Pelo logo do uniforme que o garoto do ônibus usava, eu sabia mais ou menos onde era e fui para o ponto de perto de lá. Só entrei no veículo quando o vi entrar também. Pretendia falar com ele naquela ocasião ou não falaria mais.
Depois da noite maravilhosa que tivemos, eu me senti mal em não poder deixar um contato com ele. Até podia, mas naquele momento, eu precisava ajeitar a minha vida. Depois que me estabilizasse de novo, eu o procuraria.
Tamara me abraçou quando cheguei em casa e beijou meu rosto.
— O meu pai vem com o carro para nos ajudar amanhã à tarde — sussurrou.
— Tá bom. Vou tomar um banho e dormir. Amanhã vamos tomar sorvete com a Tamires?
— Vamos, sim.
Entrei no quarto e vi tudo arrumado. Peguei uma roupa e fui tomar banho. Tive uma ótima noite de sono. Minha mãe não saiu do quarto como sempre fazia quando eu chegava tarde, mas de manhã estava fazendo seus barulhos para nos expulsar e reclamando não sei do quê. Eu estava muito feliz, mesmo sabendo que iria embora dali.
Depois do almoço, nos arrumamos e fomos a uma sorveteria. O pai da Tamara estava saindo de casa, então daria tempo de tomarmos a sobremesa e nos curtir um pouquinho antes de deixar a casa da minha mãe.

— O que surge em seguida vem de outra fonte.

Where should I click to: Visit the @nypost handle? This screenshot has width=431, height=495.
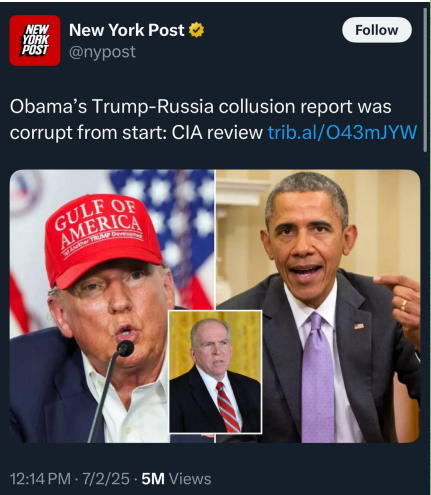coord(102,52)
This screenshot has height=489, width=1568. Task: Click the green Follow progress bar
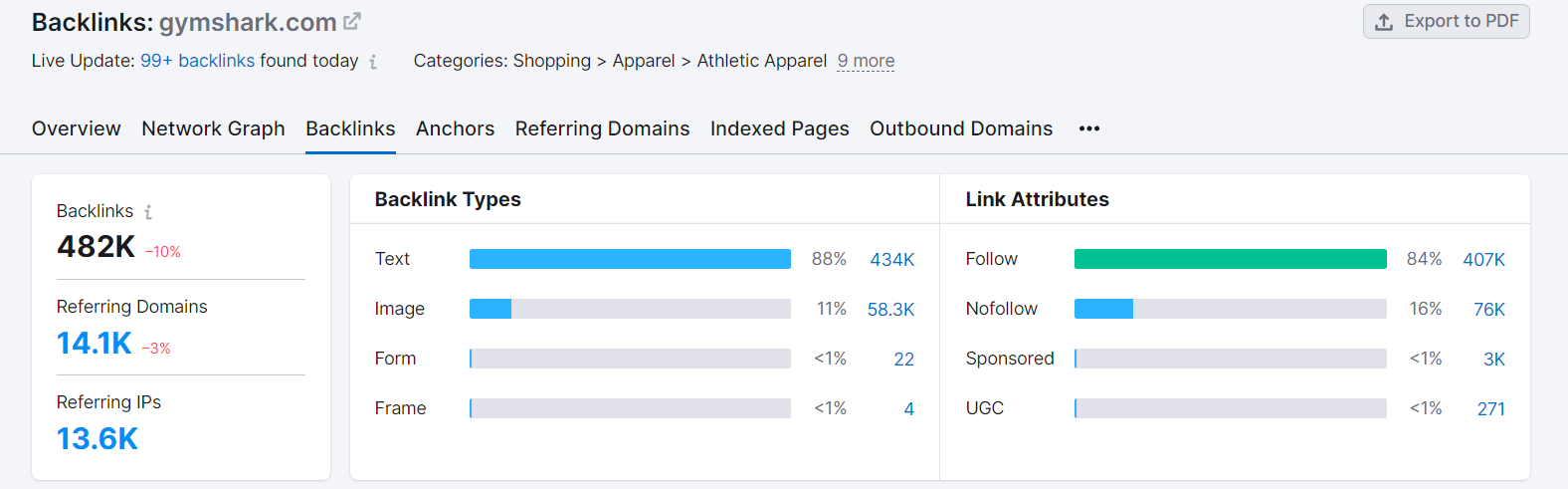(1230, 259)
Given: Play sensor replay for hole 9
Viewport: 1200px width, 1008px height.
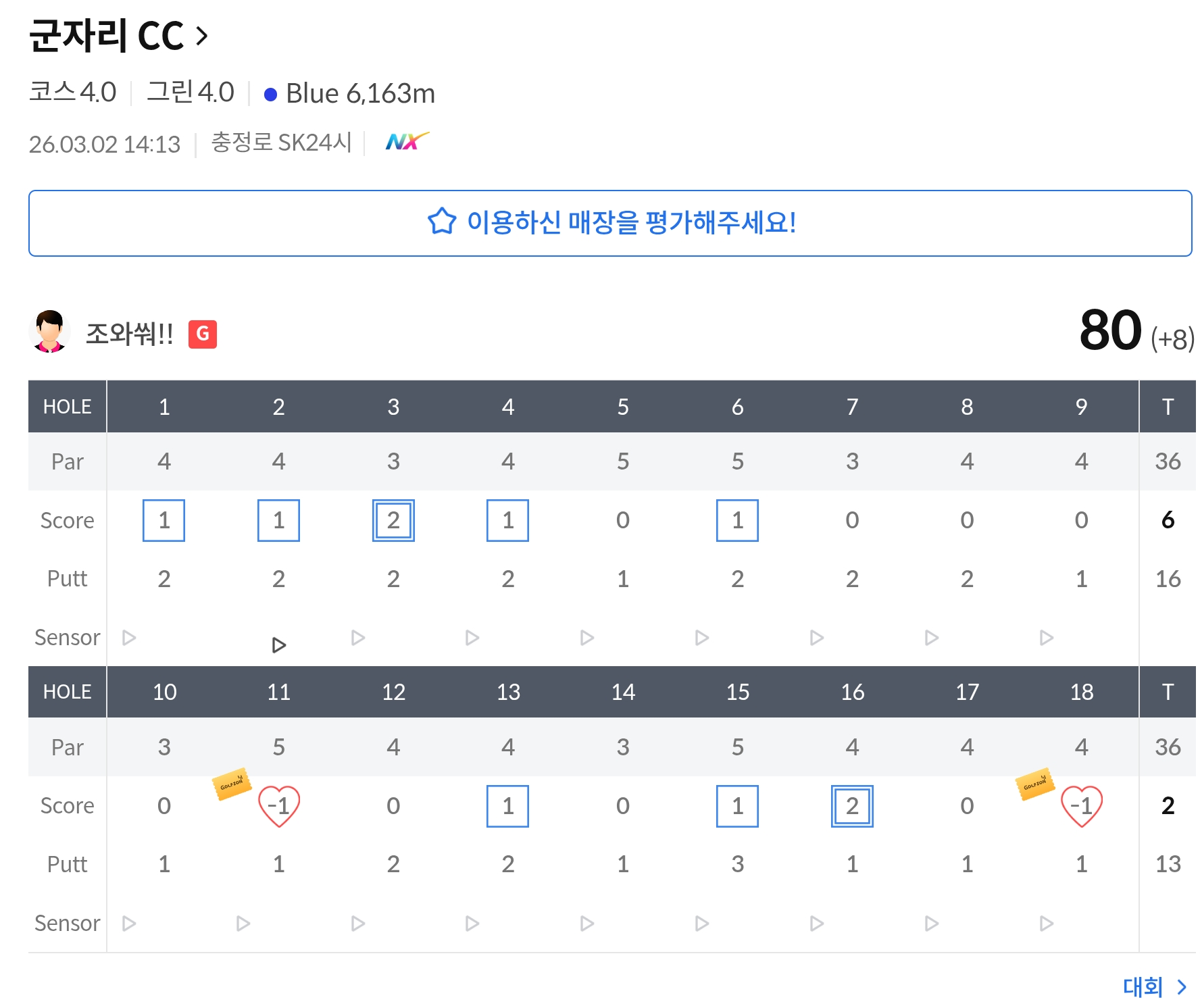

Vi Jardel, o menino do ônibus, entrando numa padaria ali em frente. Com os olhos, o apontei para Tamara e ela o viu sair com um pacote.
— É lindo, Fábio! — exclamou por entre os dentes.
Acho que notou meu sentimento em meus olhos, pois me zoou sempre que pôde.
— Está apaixonado, Fabinho! Que lindo. Vocês vão se falar, e ele pode ir te encontrar lá também.
— Não deixei contato nenhum com ele — confessei e o celular dela tocou, nos tirando daquele assunto.
— Meu pai está na porta da casa da sua mãe — avisou e se levantou. — Vamos.
Arrumamos tudo na carroceria da caminhonete do pai dela e partimos dali. Minha mãe ficou o tempo todo calada, observando enquanto tirávamos as coisas da casa.
— Obrigado, mãe. Até logo.
Ela não disse nada. E eu apenas fui com o coração apertado por deixar Jardel.